THE NARRATIVE ARC
I Was Not a Good Wife and Begged My Husband to Take Me Back
A letter of contrition

I could’ve been better, done more. And if I had, I might have been able to save my marriage.
As an unmotivated human, I did the mandatory wife-ing and mothering. Cleaned toilets, cooked casseroles, signed school papers. But I didn’t do more.
When I tried college to try and better myself, I failed. Literally. When I got a job and brought in real value in the form of money, nothing got done at home. Everyone was miserable.
My ex-husband found me to be a failure as a wife and mother.
In my 22nd year of marriage, I had thought I was the luckiest person in the world to live the life I had been living.
Every morning I ran with my friends. I was able to sleep in on Sundays. I never missed an episode of Real Housewives. I went to book club. I had sex a few times a month. I had no need for pants with a button.
I had the ultimate feeling of safety and security.
So when he left me in September of 2019, I was convinced I was a loser. And I would do anything to get him back. I would show the highest levels of remorse and accountability.
It wouldn’t be enough to show up contrite with abs. After he left, I took my pain to the trails and ran for hours every day. I replaced my usual snacks of goldfish and cheese with vodka and sparkling water. Within a couple of months, I had evolved into the lean, muscular wife my husband had always wanted.
And while my new, physical appearance would help, there would need to be more. He would need a legitimate apology.
So on a perfect fall day I would deliver him a homemade meal and note of penance. A note from his perspective would show my underbelly of truth. It would show him I knew what a failure I had been all those years. And how my recognition would be the start of a new me. A worthy me.
To James, I wake up at an ungodly hour to get ready to go to a job I hate. I kiss my wife while she still sleeps. My wife gets her daily workout running with her friends and our dogs, all while I have to sit in this shithole office and then hope I have the energy to get my workout after a full day of work. When I get home from another crappy day, I walk in to see my unshowered, sweats & crocs wearing, overweight wife on the couch watching tv, eating a snack. To top it off, I have to walk to her to give her a kiss. She doesn’t even get up for me. Dinner time rolls around, and on occasion, I get a home cooked meal, but many times I get a yell down to the basement asking me what I want to have our daughter go get from a drive-thru.
To avoid another bullshit conversation, I go along with it even though I’ve told her a million times I’d like to lose weight and get healthier. The highlight of my night is the quiet that comes with watching an hour of tv before going to bed early so I can get up to do it all over again. Maybe I’ll get sex once a week. But there’s nothing sexy about the sex — it’s the same as always, beginning with an insecure wife who wears hideous fleece pajama pants and toe socks. I’ve worked hard to give our family a great life, including a summer vacation of a lifetime. I’ve sacrificed to get my advanced degrees.
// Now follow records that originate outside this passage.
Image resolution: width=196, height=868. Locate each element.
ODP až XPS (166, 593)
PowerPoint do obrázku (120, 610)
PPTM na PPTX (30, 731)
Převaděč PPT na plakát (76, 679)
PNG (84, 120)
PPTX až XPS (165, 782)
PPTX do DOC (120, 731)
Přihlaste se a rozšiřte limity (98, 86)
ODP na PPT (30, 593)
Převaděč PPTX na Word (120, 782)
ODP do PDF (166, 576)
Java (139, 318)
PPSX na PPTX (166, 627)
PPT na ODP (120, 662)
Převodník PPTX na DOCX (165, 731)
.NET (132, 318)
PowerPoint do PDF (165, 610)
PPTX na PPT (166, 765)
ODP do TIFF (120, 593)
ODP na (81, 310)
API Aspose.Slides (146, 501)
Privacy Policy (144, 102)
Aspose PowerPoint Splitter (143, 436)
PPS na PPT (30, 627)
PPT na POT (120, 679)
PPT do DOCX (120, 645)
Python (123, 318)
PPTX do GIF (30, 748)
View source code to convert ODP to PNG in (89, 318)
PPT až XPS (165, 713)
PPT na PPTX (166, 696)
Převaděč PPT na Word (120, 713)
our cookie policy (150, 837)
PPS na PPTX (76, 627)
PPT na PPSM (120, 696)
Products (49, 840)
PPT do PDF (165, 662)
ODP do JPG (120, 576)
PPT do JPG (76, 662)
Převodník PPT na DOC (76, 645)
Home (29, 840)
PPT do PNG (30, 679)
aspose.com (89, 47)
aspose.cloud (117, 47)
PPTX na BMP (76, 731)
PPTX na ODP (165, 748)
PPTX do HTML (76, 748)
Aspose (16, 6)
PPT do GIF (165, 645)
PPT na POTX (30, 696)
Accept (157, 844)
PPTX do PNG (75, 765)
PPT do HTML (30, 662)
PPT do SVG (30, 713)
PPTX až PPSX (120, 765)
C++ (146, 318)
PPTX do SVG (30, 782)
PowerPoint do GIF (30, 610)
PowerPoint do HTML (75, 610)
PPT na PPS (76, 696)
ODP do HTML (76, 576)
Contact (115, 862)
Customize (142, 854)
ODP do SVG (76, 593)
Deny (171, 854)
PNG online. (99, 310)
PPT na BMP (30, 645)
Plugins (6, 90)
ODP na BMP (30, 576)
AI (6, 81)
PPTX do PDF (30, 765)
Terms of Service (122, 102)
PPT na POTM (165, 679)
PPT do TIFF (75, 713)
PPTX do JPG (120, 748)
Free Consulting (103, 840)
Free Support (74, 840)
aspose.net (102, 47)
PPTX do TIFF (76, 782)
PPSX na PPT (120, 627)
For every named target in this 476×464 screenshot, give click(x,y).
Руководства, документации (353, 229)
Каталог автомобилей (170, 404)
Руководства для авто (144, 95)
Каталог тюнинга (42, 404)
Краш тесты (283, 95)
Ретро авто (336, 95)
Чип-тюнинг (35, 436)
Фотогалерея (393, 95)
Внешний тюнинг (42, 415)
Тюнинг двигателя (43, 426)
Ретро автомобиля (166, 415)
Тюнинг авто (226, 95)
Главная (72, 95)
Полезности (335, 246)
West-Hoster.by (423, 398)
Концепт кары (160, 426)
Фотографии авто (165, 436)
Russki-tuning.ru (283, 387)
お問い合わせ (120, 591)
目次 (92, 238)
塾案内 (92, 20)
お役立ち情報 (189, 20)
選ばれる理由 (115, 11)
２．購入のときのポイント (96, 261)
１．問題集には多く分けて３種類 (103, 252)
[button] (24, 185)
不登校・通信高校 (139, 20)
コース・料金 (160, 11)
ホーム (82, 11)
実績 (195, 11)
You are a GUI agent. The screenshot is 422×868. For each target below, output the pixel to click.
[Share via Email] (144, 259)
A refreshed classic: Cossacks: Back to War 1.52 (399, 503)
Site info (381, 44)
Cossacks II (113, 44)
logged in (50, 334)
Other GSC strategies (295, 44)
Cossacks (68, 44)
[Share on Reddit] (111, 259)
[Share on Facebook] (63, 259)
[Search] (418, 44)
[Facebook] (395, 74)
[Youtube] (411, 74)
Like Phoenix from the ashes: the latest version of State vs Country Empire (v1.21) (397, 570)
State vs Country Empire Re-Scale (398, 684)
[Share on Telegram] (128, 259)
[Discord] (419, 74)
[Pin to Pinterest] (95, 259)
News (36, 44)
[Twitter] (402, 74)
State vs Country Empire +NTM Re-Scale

And after all the hard work and all the sacrifices, I have a wife who doesn’t show any gratitude or respect. She acts put out if I ask her to help by running errands to the dry cleaner or post office. I put my own laundry away, I do all the outside chores, I handle all the finances and I can’t even get a fucking massage once in a while. If I do, I have to hear about how tired she is. Or it’s because I’ve threatened to leave — why does it have to become catastrophic for her to pay attention? At that, it’s always short lived. And years of this is why I left.
The first reaction my husband had to the letter was anger, that I’d somehow eavesdropped or recorded his therapy sessions. And that realization — that he had been tolerating me — filled me with shame. I wouldn’t have written the letter had I not known these things about me. I’d just thought they were my secret. But, my partner knew these things too. And he hated me for it.
To save us I would face the shame of the truth. A truth that comes easier when you’d become 5 sizes smaller with a sassy, new haircut.
He eventually, and gratefully, accepted the letter at its face value. I was admitting that I knew I was the loser he thought me to be.
This letter of admission had to be the missing chemistry from our formula. A true showing of remorse. Accountability for the demise of our marriage, as if I were the only one participating.
I would win him back.
This would put our family back together.